Dry stone walls – those constructed without the use of mortar with stones skillfully selected and placed to ensure strength and durability – are slowly falling into disrepair or being removed from the landscape. Cook writes, “The walls collapse and are replaced by concrete blocks, wire or wooden fences…The self-sufficient family life and closeness bred by the farm is disappearing with its walls.” A portion of the proceeds from the book will benefit The Dry Stone Conservancy in Lexington, Kentucky, a non-profit organization dedicated to preserving historic dry stone structures in Kentucky’s world-famous Bluegrass landscape and to developing a national center for training and expertise.

Among the highlights in the book is Hagar Qim Temple, Malta, 2006, which depicts one of the world’s most ancient religious sites. The oldest dry stone structure on earth, it was built between 3600 and 3200 B.C. Knobs, Hatun Rumiyoq, Cusco, Peru, 2004, shows protrusions carved on 50-ton stones, which were used to drag and position them. (Curiously, every year at noon on the summer solstice, each knob casts a diagonal shadow which ends precisely at the adjacent stone’s corner.) Cook includes a wall by artist Andy Goldsworthy. Jack’s Fold (Andy Goldsworthy’s Sheep Fold), Barbondale, Cumbria, England, 2006, was built in 1996 as part of a series of sheep’s folds. Goldsworthy worked only with existing folds or folds that had been destroyed but were indicated on old maps.
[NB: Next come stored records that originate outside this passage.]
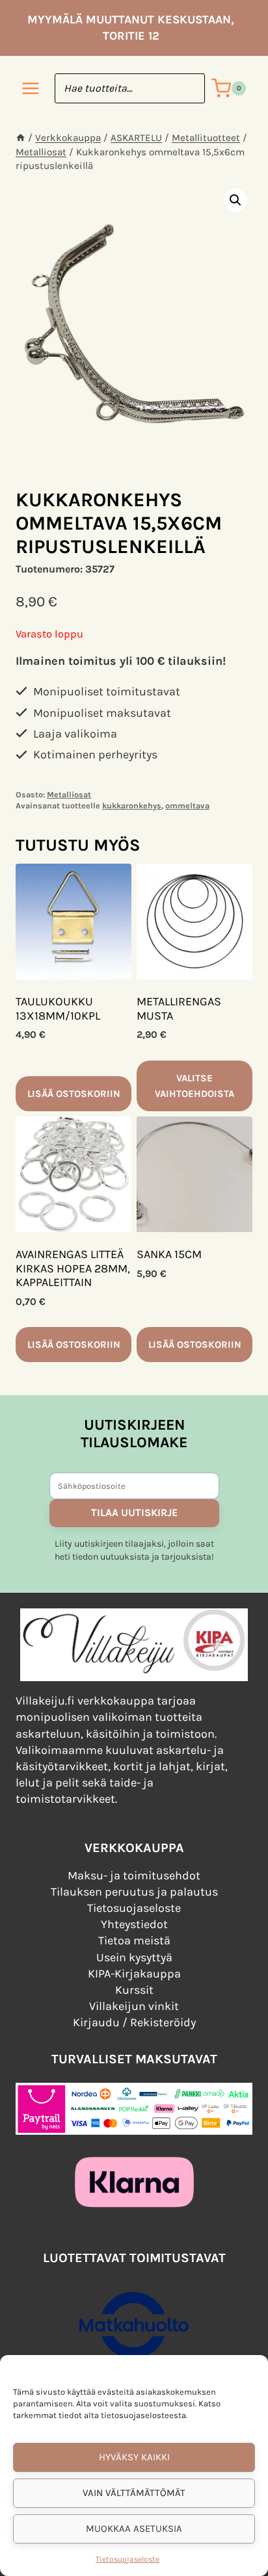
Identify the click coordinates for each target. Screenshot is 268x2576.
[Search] (188, 88)
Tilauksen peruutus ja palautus (134, 1892)
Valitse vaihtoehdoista (194, 1086)
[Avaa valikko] (31, 88)
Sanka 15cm (169, 1254)
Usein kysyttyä (134, 1957)
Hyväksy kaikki (134, 2457)
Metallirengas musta (179, 1008)
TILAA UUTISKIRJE (134, 1512)
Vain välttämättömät (134, 2493)
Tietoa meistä (134, 1940)
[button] (235, 200)
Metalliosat (69, 794)
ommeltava (187, 805)
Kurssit (134, 1990)
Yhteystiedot (134, 1924)
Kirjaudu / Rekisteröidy (134, 2022)
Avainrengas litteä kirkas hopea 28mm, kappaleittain (73, 1268)
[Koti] (20, 138)
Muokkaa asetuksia (134, 2528)
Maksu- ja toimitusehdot (134, 1875)
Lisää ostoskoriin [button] (73, 1094)
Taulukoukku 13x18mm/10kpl (58, 1008)
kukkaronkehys (131, 805)
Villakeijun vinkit (134, 2006)
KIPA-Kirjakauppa (134, 1973)
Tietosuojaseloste (127, 2559)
“I love being close to a wall, to stand in front of it for hours, composing an image from the rock’s abstract shapes. It is a pleasure to work in the fresh air, listening to the sheep, cows, and birds. Sometimes, I am caught in the rain and freezing wind, and crouch down next to the wall to take shelter against it as the builders must have done. I feel safe right up against a wall, comforted by its containment of me, perhaps because the boundaries are so clear,” Cook writes.

Among the noted writers of the seven essays in the book are farmer, poet, essayist and author Wendell Berry; Colin Renfrew, British archaeologist and member of the House of Lords; and Thomas B. F. Cummins, Professor of Pre-Columbian and Colonial Art History, and Department Chair, History of Art and Architecture at Harvard University.

As Wendell Berry writes in his essay about stone walls, “They are products equally of art and nature. They look both human and natural.” He concludes that the photographs are “a record of a kind of rural life by now almost lost, but certainly of worth and possibly indispensable.”

Work by Mariana Cook is included in the collections of The Museum of Modern Art and The Metropolitan Museum of Art, New York; the Los Angles County Museum and the J. Paul Getty Museum in Los Angeles; the Corcoran Gallery of Art and the National Portrait Gallery in Washington, D.C.; and the National Gallery and the Victoria and Albert Museum in London, among others. Her previous publications include the acclaimed portrait books: Fathers and Daughters, Mothers and Sons, Generations of Women, Couples, Faces of Science, and Mathematicians. She lives in New York City with her husband and daughter.